Along the way, I modified the above version slightly: I would confirm sharp focus in Live View at 10X magnfication. I also would manually move focus away from the AF position in both directions and re-trigger focus several times to pick the most consist result. I did this instead of "dot-tune" because I found the dot-tune values so far apart and not centered on the most frequently obtained AF focus position. Basically, I trusted my multiple focus to pick best, most consistent focus value (position of the focus indicator in the window) more than I trusted dot-tune's number.

After I entered my 16 microadjustment values into the Sigma Optimization Pro software and wrote them to the lens, I checked the values in the camera again and found all but two or three to be quite good. Good, meaning that the position of the contrast AF focus distance and the phase detect distance were equal within variations on both sides small and equivalent. In other words repeating phase detect AF (or even contrast in Live View AF) 10 times for the same target distance and focal length gives a small variation in focus chosen but that variation is distributed randomly around a "best focus" value that was the same for the Live View contrast AF and the optical view phase detect AF.

The 2-3 values (I forget already) that were still off might have been done when light was fading late in the afternoon when I first got the numbers--I redid the adjustment for them and all 16 distances/focal lengths were then properly adjusted. Weather has been terrible for photography so I haven't tried it on my favorite birds yet.

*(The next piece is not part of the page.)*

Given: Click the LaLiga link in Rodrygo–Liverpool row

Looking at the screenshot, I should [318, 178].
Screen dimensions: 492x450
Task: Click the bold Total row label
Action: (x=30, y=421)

For a target I made a grid of horizontal and vertical lines of random width and spacings about 5x5 inches and printed it on card stock which I then taped to the side of a box so I could easily move it while keeping the camera stationary. For "infinity" I'm a bit challenged at my house since we're pretty much surrounded by NW forest of tall trees. The best I could find for infinity was an insulator at the top of lamp post which google earth tells me is ~125 yards away from my deck.

[Added in edit] I found an opening in the foliage of the trees through which I could spot the peak of a building that google earth says is 417 yards from my deck. That brings the focus mark at 600mm closer to the infinity symbol and the focus is still the same for the Live View contrast AF and for the optical viewfinder's phase detect AF. I guess that means that even though 125 yards isn't infinite distance for the lens at full telephoto it still is close enough for the microadjustment to be the same.